Caminhoneiros contra o resultado da apuração da eleição nacional, que deu a vitória a Luiz Inácio Lula da Silva (PT) como presidente eleito na noite de domingo (30), interditam estradas do Brasil desde o momento do final da apuração das urnas.
No Sul Fluminense, uma paralisação foi iniciada no início da madrugada desta segunda-feira (31), na altura da Flumidiesel, na Rodovia Presidente Dutra, em Barra Mansa.

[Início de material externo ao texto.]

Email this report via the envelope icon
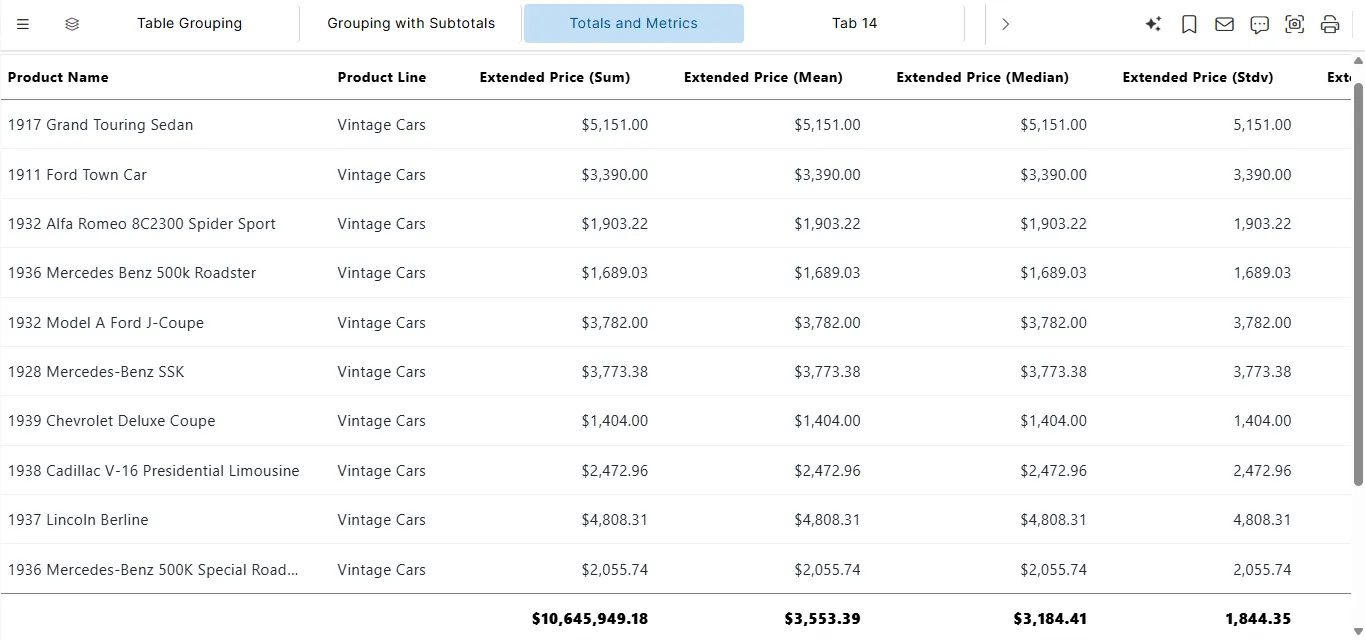click(1224, 23)
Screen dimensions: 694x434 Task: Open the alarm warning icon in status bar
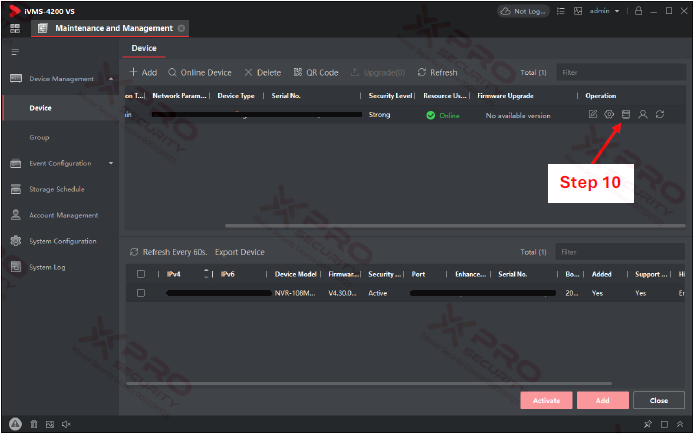click(15, 424)
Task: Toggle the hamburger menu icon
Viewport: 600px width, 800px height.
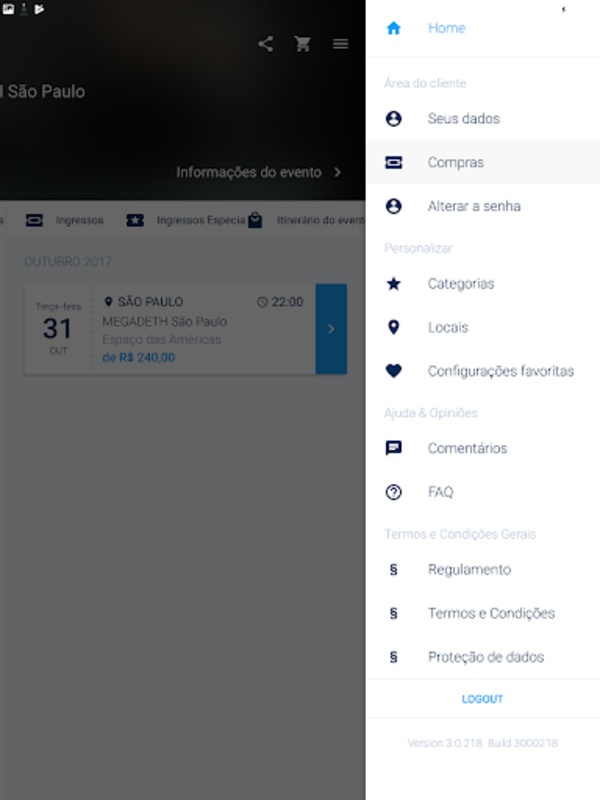Action: [x=340, y=44]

Às 5h, havia 4km de congestionamento tanto no sentido Rio de Janeiro quanto no sentido São Paulo. Os veículos de passeio estavam sendo liberados pra trafegar aos poucos.
O que dizem
O presidente do Sindicato dos Caminhoneiros de Ourinhos (SP), Júnior Almeida, confirma que lideranças da categoria convocaram mobilizações em todo o país por insatisfação com o resultado das urnas. “Há indício de fraude, o resultado é suspeito, mas não vou entrar no mérito porque acho que é um assunto nebuloso para caminhoneiro falar”, diz. “Mas a greve é geral, o país para de hoje [domingo] para amanhã [segunda-feira (31)]”.
Conhecido como “Júnior de Ourinhos” pela categoria, o representante destaca que os caminhoneiros que estão paralisados desmobilizarão o movimento apenas se as eleições forem anuladas ou a pedido do presidente Jair Bolsonaro (PL). “Se o Bolsonaro não me ligar, não acaba o movimento”, afirma.
O caminhoneiro autônomo Janderson Maçaneiro, líder da categoria em Itajaí (SC), também considera o resultado eleitoral suspeito e sustenta que a mobilização está “ganhando corpo” para uma paralisação nacional. Porém, ele avalia que a mobilização é prematura e precisa ter um embasamento mais sólido de suposta fraude.
“Tem que ter pauta e fundamento para uma paralisação, até porque o Lula não vai assumir amanhã, vai assumir em janeiro. Daqui até janeiro o nosso presidente é Bolsonaro. Temos tempo para digerir, analisar os prós e contras para daí tomar decisão de ir para rua, fazer paralisação e tudo o mais”, pondera.
O líder caminhoneiro sustenta, ainda, que a mobilização não é organizada apenas por caminhoneiros, e que conta com o apoio de parte da população. “É o povo que está na rua parando os caminhoneiros. Não são apenas os caminhoneiros que estão paralisando”, sustenta.
O presidente da Associação Brasileira dos Condutores de Veículos Automotores (Abrava), Wallace Landim, o “Chorão”, que liderou a greve dos caminhoneiros de 2018, entende que a paralisação convocada por algumas lideranças da categoria não tem capacidade de prosperar e ganhar uma força nacional.
“Existe, sim, uma parcela de caminhoneiros que é apoiadora do presidente [Bolsonaro] e está fazendo essa movimentação, mas não vejo como algo muito grande e com essa força toda, tanto que já tentamos fazer vários movimentos em prol do transporte, da categoria, e não tivemos êxito”, diz.